Los trabajos autorizados por los técnicos de la Gerencia servirán para acomodar esa zona del convento al futuro uso, estando prevista una segunda intervención de redistribución de las plantas. El presupuesto estimado de ambas fases es de 107.000 euros. El ámbito donde se desarrollará esta primera actuación corresponde con una zona de transición y comunicación entre el espacio público y la clausura, que se encuentra deshabitada sin uso alguno, situación que favorece su degradación.

Las monjas afrontan unas reformas urgentes que llegan a los 107.000 euros

La concesión de la licencia de obras se produce casi un mes después del pronunciamiento favorable de la Comisión Provincial de Patrimonio de la Junta de Andalucía, dado que el Monasterio de San Leandro está declarado Bien de Interés Cultural con la con la tipología jurídica de monumento.

El órgano de Cultura analizó en la sesión celebrada el pasado 12 de julio ese mismo proyecto de intervención sobre el compás de entrada al Real Monasterio de San Leandro. Tras recoger el marco jurídico de aplicación, solicitó una documentación complementaria que diera cumplimiento a las determinaciones señaladas en el informe de la ponencia técnica, mediante la que se pretende dotar al convento de una hospedería monacal de seis habitaciones con acceso común por la zona del compás de entrada, siguiendo el programa de necesidades planteado por la comunidad. El objetivo es albergar tanto a familiares como a grupos organizados de peregrinos o personas afines y vinculadas a la actividad religiosa.

En el reformado del proyecto que llegó a la comisión provincial se daba cumplida respuesta a lo manifestado por la comisión en ese primer documento. Se resume, entre otras cuestiones técnicas, en que no se modifican las características de las crujías o de los muros de carga y fachadas, ni se altera la distribución de huecos y tampoco modifican las características de las cubiertas, que son recuperadas debido a su mal estado actual y tampoco se modifica la altura total, ni parcial de planta o de suelo a techo del edificio.

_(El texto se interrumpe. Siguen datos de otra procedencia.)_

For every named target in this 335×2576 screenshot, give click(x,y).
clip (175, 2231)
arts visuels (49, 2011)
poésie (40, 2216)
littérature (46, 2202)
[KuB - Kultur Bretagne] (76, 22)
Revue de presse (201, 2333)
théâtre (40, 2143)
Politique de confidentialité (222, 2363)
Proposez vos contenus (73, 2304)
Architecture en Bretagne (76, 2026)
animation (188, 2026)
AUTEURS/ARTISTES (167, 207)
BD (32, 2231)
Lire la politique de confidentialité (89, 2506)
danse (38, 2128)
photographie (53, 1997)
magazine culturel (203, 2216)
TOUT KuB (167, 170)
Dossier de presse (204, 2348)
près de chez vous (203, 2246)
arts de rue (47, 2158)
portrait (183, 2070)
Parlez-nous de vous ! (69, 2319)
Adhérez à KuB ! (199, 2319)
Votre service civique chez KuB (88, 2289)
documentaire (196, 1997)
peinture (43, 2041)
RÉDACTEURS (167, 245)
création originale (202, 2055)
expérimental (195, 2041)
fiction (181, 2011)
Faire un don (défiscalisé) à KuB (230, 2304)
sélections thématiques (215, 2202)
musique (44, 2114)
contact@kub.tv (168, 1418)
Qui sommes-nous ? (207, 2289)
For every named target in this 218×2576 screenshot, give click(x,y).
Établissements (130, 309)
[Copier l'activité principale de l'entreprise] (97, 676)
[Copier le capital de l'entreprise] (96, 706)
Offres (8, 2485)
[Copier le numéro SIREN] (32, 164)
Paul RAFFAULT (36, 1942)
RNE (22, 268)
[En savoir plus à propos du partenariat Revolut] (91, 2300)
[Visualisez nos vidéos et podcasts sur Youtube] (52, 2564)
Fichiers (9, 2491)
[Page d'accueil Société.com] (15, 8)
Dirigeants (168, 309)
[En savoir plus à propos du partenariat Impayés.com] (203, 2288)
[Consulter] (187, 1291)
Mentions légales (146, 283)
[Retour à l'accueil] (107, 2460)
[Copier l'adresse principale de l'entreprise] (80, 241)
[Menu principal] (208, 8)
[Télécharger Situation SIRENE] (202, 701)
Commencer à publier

El Monasterio de San Leandro es uno de los que más vicisitudes ha atravesado en los últimos tiempos. La comunidad ha tenido que afrontar un juicio por unas obras de reforma para construir un apartamento que se desviaron un 400%. Hasta hace poco han estado pagando parte de esa deuda de 39.000 euros a la federación de la orden, que les concedió un préstamo. El siguiente reto son las obras que deben realizar en la Casa del Portero, la biblioteca y otras dependencias que dan a Caballerizas. El principal ingreso es la venta de dulces, especialmente entre octubre y Navidad. En el inmueble destaca el sector que comprende la esquina entre Zamudio y la Plaza de San Ildefonso, conocido como del obrador. En este ámbito se sitúan las dependencias utilizadas para la fabricación de los alimentos.

La última rehabilitación que se realizó corrió a cargo de Urbanismo. Fue durante el pasado mandato de Juan Ignacio Zoido y supuso el arreglo de los tejados de la iglesia y la pintura de la fachada de la calle Zamudio. Esta actuación ha dejado algunos daños en el coro alto. Por si esto fuera poco, la obra ha dejado una importante e inesperada factura que pagar, lo que ha supuesto un nuevo revés para la comunidad: 8.600 euros.